Relatives and friends of about 10 of the channel’s Iranian employees who work in the United Kingdom have been harassed by the Iranian authorities, Peter Horrocks, the head of global news at the BBC, said last Thursday.

“Passports have been confiscated, homes searched and threats made. The relatives have been told to tell the BBC staff to stop appearing on air, to return to Iran, or to secretly provide information on the BBC to the Iranian authorities,” he wrote on a BBC blog.

“Many of our Iranian employees who live in London are fearful to return to their country because of the regime’s attacks on the BBC. But although those journalists are beyond the direct reach of their government, they are now subject to a new underhand tactic,” he said.

Iran has always condemned the BBC. But the harshness was ratcheted up about two years ago after the BBC started full-time television broadcasts into Iran in Farsi. Many Iranians still watch the BBC’s programming on illegal satellite dishes. In fact, many think the regime’s constant harangues against the BBC help build up its listenership.

Last month, the regime detained six Iranian documentary filmmakers, accusing them of spying for the BBC.

The BBC said it had only aired documentaries by those filmmakers; it said the documentaries had previously been screened internationally and the BBC had not commissioned them and did not have any of the six filmmakers on the BBC payroll.

Iran has now released two of the six after 22 days in jail. The Iranian Documentary Makers Association announced that Nasser Safarian and Mohsen Sahnazdar were released Sunday.

The Iranian Student’s News Agency (ISNA) said Saffarian paid bail of 2 billion rials, or $190,000.

Mojtaba Mir-Tahmasb, Katayoon Shahbi, Hadi Afarideh and Shahram Bazdar remain in custody since September 17.

What the exercise asks:
In the report on Iran's pressure on the BBC, how many days were the two released filmmakers held in jail?

Provided data:
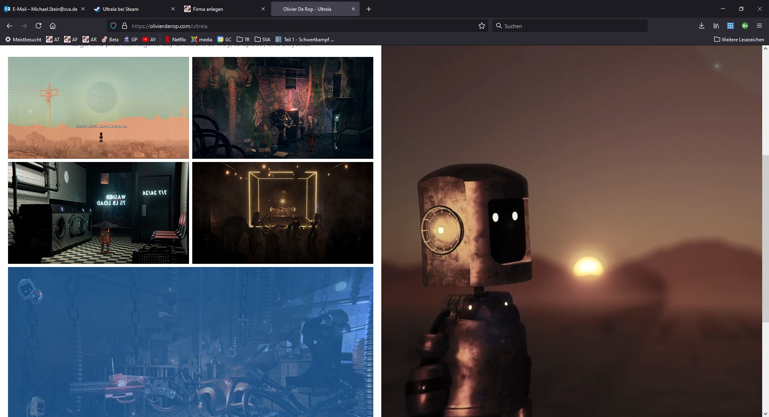
Task: Open the SVA bookmarks folder
Action: point(262,39)
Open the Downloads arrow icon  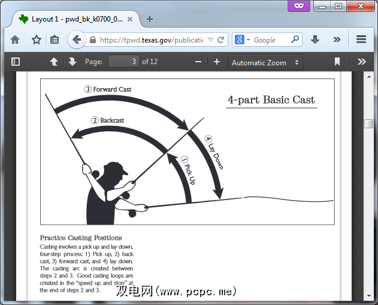315,40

Written solution:
22 days